Meet Robbie - Our Gen 2 Agent
Robbie Navigates GUIs and Does Tasks for You on the Open Web and He's Fully Open Source and Available Right Now
Meet Robbie, our Gen 2 agent.
He's available right now on Github and he's completely open source.
You can download him immedietly and modify him and send him out into the wide world of the web to do tasks for you. Robbie navigates GUIs to solve tasks for you and he runs on top of various tools from our AgentSea stack.
Check out our Deep Dive video below and you'll find even deeper dive right here in this article.
You can see at various points how Robbie works his way out of problems and works through the GUI to do what he needs to do for you.
Let's walk through a bunch of techniques we use to help him on his way, which we've pioneered over the last few months, and after that we'll walk through some failures and then show you what we're doing about them.
We'll show you where he rocks and where he sucks too.
How Robbie Came to Be
But first a little background on why we're doing this:
My friend, David Ha, of Sakana AI, told me to avoid GUI navigation like the plague because it's a notoriously tricky problem that many have failed at over the years.
He was right. But we didn't listen.
And that's because the web is an absolutely fantastic arena to teach agents how to solve really complex, open-ended tasks. It's completely untamed frontier with many stochastic elements that hasn't yielded well to Reinforcement Learning. It's filled with sparse and very hard to define rewards.
Just like in robotics, where a robot may make an imprecise movement and knock something over or not put its fingers exactly where it expected, the next predicted state versus the real world state might be wildly off. A GUI nav agent may click the wrong spot, or the page may crash, or its reasoning may be wrong and it clicked "drafts" instead of "sent" to verify an email was sent, leading it down a wrong path.
The edge cases are endless.
That's why the wild frontier of the world wide web helps us work out more advanced reasoning and planning in agents and to see the limits of today's models (and there are many).
Applied AI teams like mine don't train the models from scratch (though we do fine tune/augment them.) Above all, applied AI teams are practical. We work with what we’ve got, warts and all, and we find solutions to work around weakness and play up the strengths of these marvelous little machines known as Multimodal Large Language Models (MLLMs). They are indeed marvelous but they're painfully stupid too.
Along the way, we're advancing the state of the art and we've got tons of room to grow and practical ways to get there.

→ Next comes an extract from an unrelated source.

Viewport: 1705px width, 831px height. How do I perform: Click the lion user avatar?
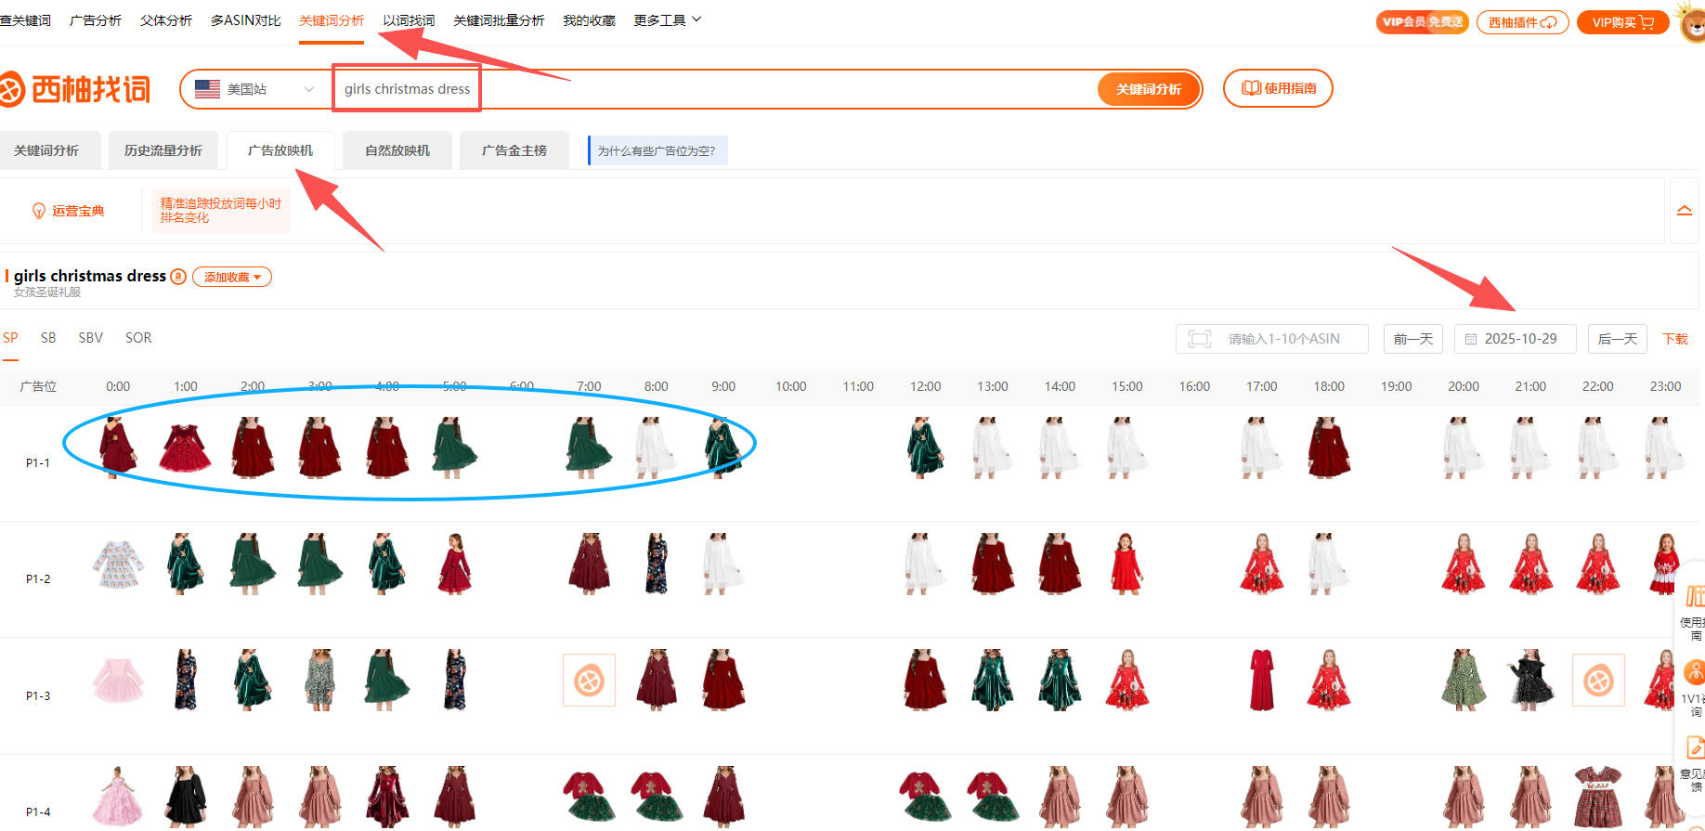tap(1692, 24)
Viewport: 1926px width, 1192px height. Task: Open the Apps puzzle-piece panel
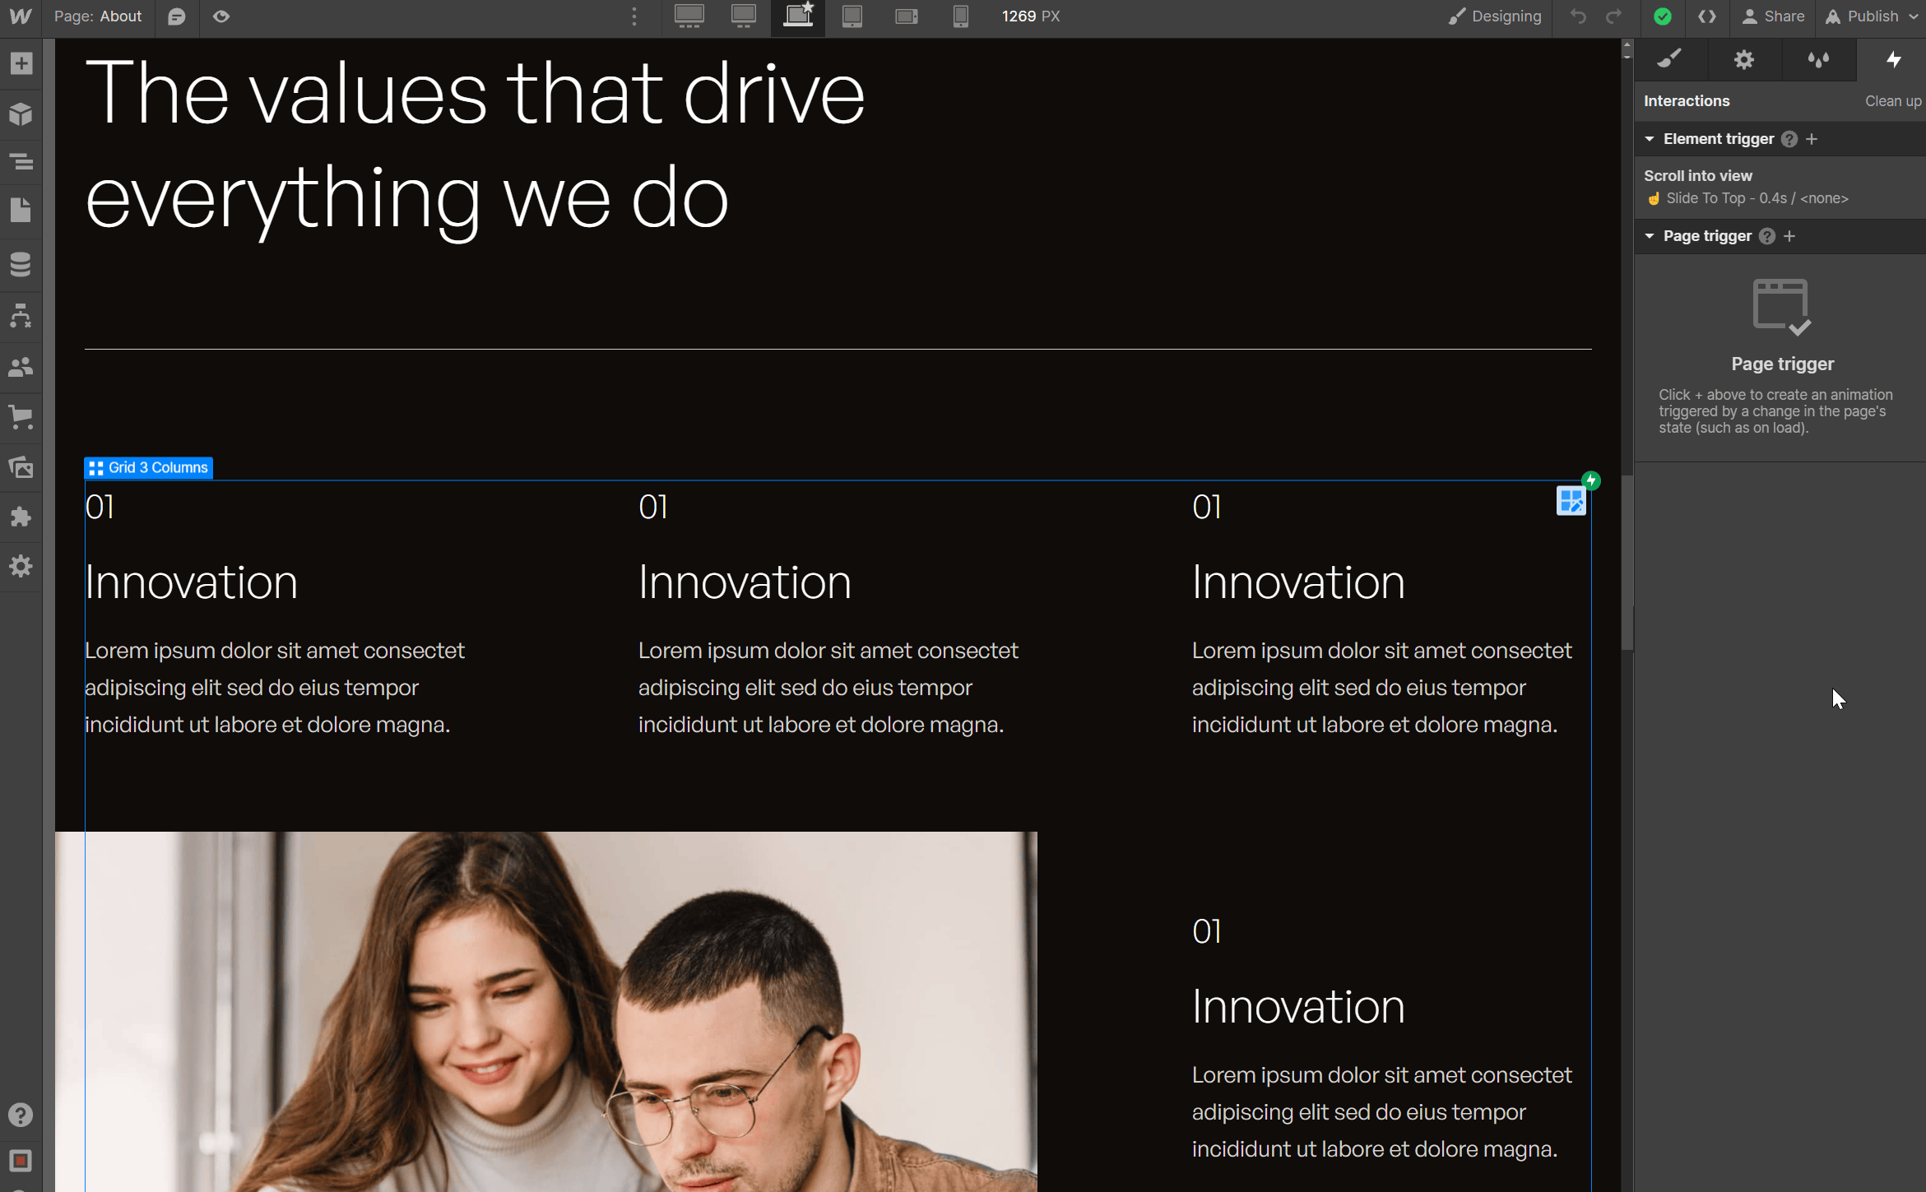tap(21, 517)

Robbie-g2, aka Gen 2, is a leap from our first gen agents, SurfPizza and SurfSlicer. He's very capable at navigating complex, never before seen GUIs via a remote virtual desktop which the AgentSea stack serves up as a device to him via DeviceBay. He connects to it via ToolFuse and AgentDesk, which lets him know what he can do with it, like move the mouse, send key commands, etc.

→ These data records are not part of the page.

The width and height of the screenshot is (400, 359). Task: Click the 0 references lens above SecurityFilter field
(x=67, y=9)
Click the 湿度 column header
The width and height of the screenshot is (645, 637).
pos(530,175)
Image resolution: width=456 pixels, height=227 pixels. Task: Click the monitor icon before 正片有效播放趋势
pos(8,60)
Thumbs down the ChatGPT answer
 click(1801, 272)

Robbie g3 will be an even bigger leap as we imbue him with better mental models, a larger prediction pipeline, async/parallel planning and long and short term memory. More on that at the end.
But let's start with what works and why it works and why it's new.
The Mind of Robbie
While many teams are using the "team of agents" approach, like the excellent CrewAI team, and getting some cool results, we prefer modeling the parts of the brain in our agents, similar to the "thousand brains" approach of making decisions through consensus of different parts of the "mind" of the agent that excel at different pieces of the puzzle.

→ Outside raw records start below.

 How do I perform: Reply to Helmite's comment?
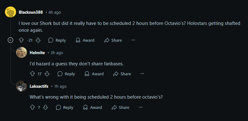[66, 74]
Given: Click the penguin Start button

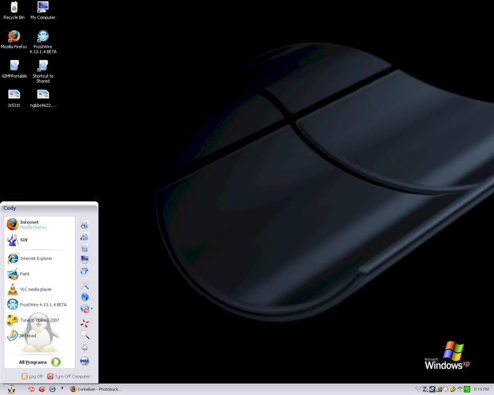Looking at the screenshot, I should pos(12,389).
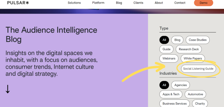224x107 pixels.
Task: Open the Platform menu in navigation
Action: coord(98,3)
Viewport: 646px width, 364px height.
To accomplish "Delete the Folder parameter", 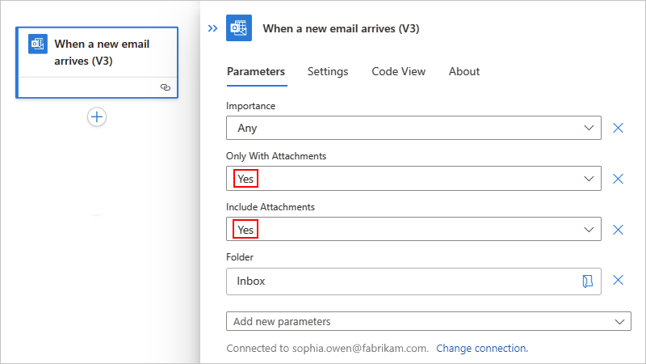I will coord(618,281).
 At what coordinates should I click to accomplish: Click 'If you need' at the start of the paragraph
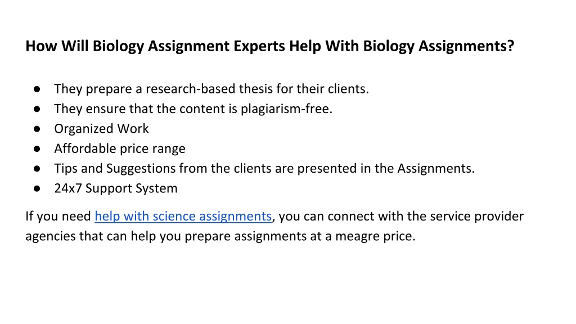[58, 216]
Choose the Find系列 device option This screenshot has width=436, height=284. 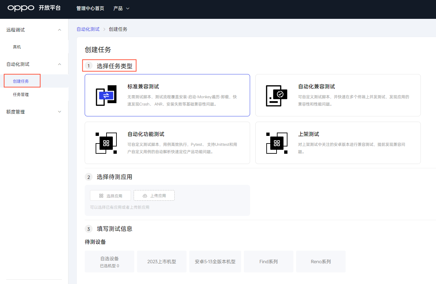268,261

We divide our Gen 2 agent into the following:
Actor
Critic
Neocortex
Body
The actor is the primary decision maker of the agent. He makes all the decisions and takes actions in the real world.
The critic studies actions and considers whether they were a success or failure as well as alternative paths and ideas.
The neocortex does a lot of things in the human brain, as it takes up over 70% of the space in our heads, but in our case we use the neocortex to predict the next few actions. The neocortex is the seat of "simulations" into the future, letting us make decisions in real life before we make them and play out how it might go, so we can pick better actions.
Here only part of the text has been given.